Elle respira plus librement.

— Alors, parlez, mon ami… et parlez hardiment… Dès que je ne redoute rien pour ceux que j’aime, je ne redoute rien pour moi ; aucun souci n’a de prise sur mon cœur.

— Ainsi, vous ne m’en voudrez pas ?…

— De la question que vous allez me faire ?

— De cette question.

— Je m’engage à vous la pardonner.

— Et à y répondre.

— Oh ! cela, c’est bien autre chose ! répondit-elle en baissant les yeux avec un geste plein de charme et de coquetterie.

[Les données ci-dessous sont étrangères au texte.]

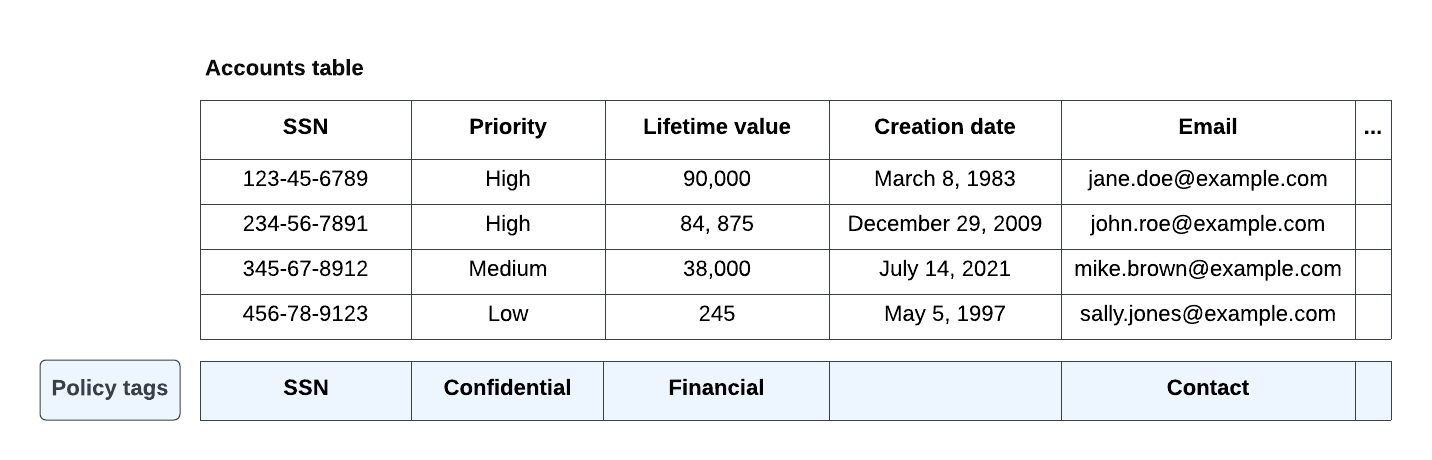Select the SSN policy tag cell
Viewport: 1432px width, 460px height.
coord(305,389)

— N’importe. Je me risque ! fit le colonel.

— J’écoute.

— Pour quel puissant motif, charmante curieuse, avez-vous eu la patience de rester si longtemps en embuscade derrière cette porte ?

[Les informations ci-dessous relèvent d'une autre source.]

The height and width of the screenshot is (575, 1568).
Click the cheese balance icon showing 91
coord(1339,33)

La jeune fille rougit ; quoiqu’elle s’attendît à l’attaque, elle n’était pas certaine de la parade à opposer.

— Ah ! c’est cela… que vous voulez savoir ?

— Oui, pour peu que cela ne vous contrarie pas trop.

— Il ne m’est pas bien difficile de vous satisfaire, mon ami, répondit-elle un peu brusquement pour cacher son trouble…, car, vous l’avouerez, rien ne m’était plus facile que de m’en aller comme j’étais venue…

— En effet.

— Je n’avais qu’à redescendre dès que vous vous êtes levé pour vous approcher de la porte secrète.

— J’en conviens.

— Et vous n’auriez jamais eu vent de mon indiscrétion.

— Oui, mais vous êtes restée !

— Pourquoi suis-je restée ? Le devinez-vous, Martial ?

— Certes non !

— Apprenez-le donc. Je ne suis pas partie, pour que vous me sachiez dans la confidence de vos projets.

— Ah !

— Et parce que j’ai un service à vous demander.

— À moi ?

— Un grand, un immense service.

— À quoi bon le demander, Edmée ?… Ne savez-vous pas qu’il est rendu d’avance ?

— Vous engagez-vous d’avance, Martial ?

— Certes.

— Sur votre honneur ?

— Sur mon honneur d’homme et de soldat.